**Instructions for the task:** When the line containing "Tap the clock" appears in the data below, begin copying there and stop only after the line containing "Click the 'ΤΣΙΤΣΙΛΙΑΝΟΥ".

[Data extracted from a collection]
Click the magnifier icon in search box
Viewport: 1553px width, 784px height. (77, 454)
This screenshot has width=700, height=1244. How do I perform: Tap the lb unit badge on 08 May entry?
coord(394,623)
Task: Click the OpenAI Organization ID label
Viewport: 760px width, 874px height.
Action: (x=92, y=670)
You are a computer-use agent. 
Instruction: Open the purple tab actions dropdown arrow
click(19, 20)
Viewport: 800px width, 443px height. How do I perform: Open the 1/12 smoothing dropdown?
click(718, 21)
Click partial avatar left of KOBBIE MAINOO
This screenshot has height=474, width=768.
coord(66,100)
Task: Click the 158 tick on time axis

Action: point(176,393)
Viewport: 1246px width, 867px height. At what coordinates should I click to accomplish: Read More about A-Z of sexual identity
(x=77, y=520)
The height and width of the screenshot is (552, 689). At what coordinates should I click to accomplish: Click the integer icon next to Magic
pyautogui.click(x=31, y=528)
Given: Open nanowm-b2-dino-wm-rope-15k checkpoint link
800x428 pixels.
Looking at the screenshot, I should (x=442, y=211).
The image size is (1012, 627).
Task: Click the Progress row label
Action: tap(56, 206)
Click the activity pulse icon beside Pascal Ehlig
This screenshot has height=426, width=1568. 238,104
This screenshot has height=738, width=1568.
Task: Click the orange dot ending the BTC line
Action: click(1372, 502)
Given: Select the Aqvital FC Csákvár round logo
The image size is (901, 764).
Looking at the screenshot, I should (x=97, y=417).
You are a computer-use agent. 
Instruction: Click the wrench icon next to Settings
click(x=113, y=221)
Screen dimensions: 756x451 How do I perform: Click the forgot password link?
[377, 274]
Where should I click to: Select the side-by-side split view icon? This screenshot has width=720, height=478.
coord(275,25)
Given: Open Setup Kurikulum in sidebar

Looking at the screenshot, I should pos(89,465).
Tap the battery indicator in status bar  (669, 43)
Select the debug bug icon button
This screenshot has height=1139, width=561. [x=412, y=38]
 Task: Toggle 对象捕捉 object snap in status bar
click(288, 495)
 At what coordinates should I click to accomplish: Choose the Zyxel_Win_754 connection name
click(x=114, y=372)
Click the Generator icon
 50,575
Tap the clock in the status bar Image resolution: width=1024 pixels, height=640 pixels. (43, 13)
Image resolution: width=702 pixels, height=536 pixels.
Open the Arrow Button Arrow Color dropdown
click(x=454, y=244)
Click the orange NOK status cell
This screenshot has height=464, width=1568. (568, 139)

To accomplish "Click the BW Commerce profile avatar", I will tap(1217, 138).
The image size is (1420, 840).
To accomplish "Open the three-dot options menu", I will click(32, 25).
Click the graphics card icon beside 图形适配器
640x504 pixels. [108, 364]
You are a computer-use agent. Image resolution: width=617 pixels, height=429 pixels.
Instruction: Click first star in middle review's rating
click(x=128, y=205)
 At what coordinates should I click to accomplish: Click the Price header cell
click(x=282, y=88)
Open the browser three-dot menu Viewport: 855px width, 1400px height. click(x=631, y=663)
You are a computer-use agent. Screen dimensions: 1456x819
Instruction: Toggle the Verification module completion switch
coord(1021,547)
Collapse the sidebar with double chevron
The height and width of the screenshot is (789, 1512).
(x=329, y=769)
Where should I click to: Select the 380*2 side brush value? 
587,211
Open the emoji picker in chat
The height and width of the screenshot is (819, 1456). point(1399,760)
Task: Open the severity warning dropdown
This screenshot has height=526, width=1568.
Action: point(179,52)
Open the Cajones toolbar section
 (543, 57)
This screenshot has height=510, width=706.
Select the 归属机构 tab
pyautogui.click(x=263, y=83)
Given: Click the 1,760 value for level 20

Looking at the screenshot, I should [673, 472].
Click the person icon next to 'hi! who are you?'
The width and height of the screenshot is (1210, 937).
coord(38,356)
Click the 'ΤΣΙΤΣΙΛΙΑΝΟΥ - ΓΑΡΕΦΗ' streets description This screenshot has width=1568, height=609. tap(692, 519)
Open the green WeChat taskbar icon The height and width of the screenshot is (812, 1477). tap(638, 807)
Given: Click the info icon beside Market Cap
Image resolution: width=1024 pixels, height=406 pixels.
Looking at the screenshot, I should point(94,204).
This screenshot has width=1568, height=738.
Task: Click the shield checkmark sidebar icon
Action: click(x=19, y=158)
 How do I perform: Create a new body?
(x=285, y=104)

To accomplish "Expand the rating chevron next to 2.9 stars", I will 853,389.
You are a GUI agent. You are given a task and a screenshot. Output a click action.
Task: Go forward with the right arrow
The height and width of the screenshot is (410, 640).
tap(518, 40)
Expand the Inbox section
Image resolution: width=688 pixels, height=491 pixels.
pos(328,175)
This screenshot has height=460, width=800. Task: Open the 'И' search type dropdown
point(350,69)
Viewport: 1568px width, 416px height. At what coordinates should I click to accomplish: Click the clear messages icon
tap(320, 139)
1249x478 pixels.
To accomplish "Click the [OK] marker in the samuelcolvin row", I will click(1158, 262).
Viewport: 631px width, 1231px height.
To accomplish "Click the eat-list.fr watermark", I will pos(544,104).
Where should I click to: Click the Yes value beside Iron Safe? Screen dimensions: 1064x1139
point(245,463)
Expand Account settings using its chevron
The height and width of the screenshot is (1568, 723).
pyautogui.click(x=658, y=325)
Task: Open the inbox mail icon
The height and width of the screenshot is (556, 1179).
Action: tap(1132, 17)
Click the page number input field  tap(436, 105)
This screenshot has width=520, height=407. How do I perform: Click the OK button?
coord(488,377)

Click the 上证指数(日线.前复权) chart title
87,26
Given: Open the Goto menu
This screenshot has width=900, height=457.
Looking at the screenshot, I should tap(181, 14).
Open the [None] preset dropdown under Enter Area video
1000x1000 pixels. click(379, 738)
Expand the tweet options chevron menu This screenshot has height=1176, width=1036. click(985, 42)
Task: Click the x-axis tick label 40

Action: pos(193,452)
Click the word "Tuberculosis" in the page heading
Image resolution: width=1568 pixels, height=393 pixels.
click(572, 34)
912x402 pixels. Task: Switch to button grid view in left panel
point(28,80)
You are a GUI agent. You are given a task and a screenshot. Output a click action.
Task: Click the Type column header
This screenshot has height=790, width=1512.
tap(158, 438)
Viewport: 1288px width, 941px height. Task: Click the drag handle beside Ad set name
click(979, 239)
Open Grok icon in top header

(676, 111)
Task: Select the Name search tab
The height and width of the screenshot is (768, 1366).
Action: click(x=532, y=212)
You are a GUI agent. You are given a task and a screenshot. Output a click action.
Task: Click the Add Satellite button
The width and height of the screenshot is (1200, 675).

**Solution below:**
Tap the clock in the status bar Image resolution: width=1024 pixels, height=640 pixels. (43, 13)
Image resolution: width=702 pixels, height=536 pixels.
Open the Arrow Button Arrow Color dropdown
click(x=454, y=244)
Click the orange NOK status cell
This screenshot has height=464, width=1568. (568, 139)

To accomplish "Click the BW Commerce profile avatar", I will tap(1217, 138).
The image size is (1420, 840).
To accomplish "Open the three-dot options menu", I will click(32, 25).
Click the graphics card icon beside 图形适配器
640x504 pixels. [108, 364]
You are a computer-use agent. Image resolution: width=617 pixels, height=429 pixels.
Instruction: Click first star in middle review's rating
click(x=128, y=205)
 At what coordinates should I click to accomplish: Click the Price header cell
click(x=282, y=88)
Open the browser three-dot menu Viewport: 855px width, 1400px height. click(x=631, y=663)
You are a computer-use agent. Screen dimensions: 1456x819
Instruction: Toggle the Verification module completion switch
coord(1021,547)
Collapse the sidebar with double chevron
The height and width of the screenshot is (789, 1512).
(x=329, y=769)
Where should I click to: Select the 380*2 side brush value? 
587,211
Open the emoji picker in chat
The height and width of the screenshot is (819, 1456). point(1399,760)
Task: Open the severity warning dropdown
This screenshot has height=526, width=1568.
Action: point(179,52)
Open the Cajones toolbar section
 (543, 57)
This screenshot has height=510, width=706.
Select the 归属机构 tab
pyautogui.click(x=263, y=83)
Given: Click the 1,760 value for level 20

Looking at the screenshot, I should [673, 472].
Click the person icon next to 'hi! who are you?'
The width and height of the screenshot is (1210, 937).
coord(38,356)
Click the 'ΤΣΙΤΣΙΛΙΑΝΟΥ - ΓΑΡΕΦΗ' streets description This screenshot has width=1568, height=609. tap(692, 519)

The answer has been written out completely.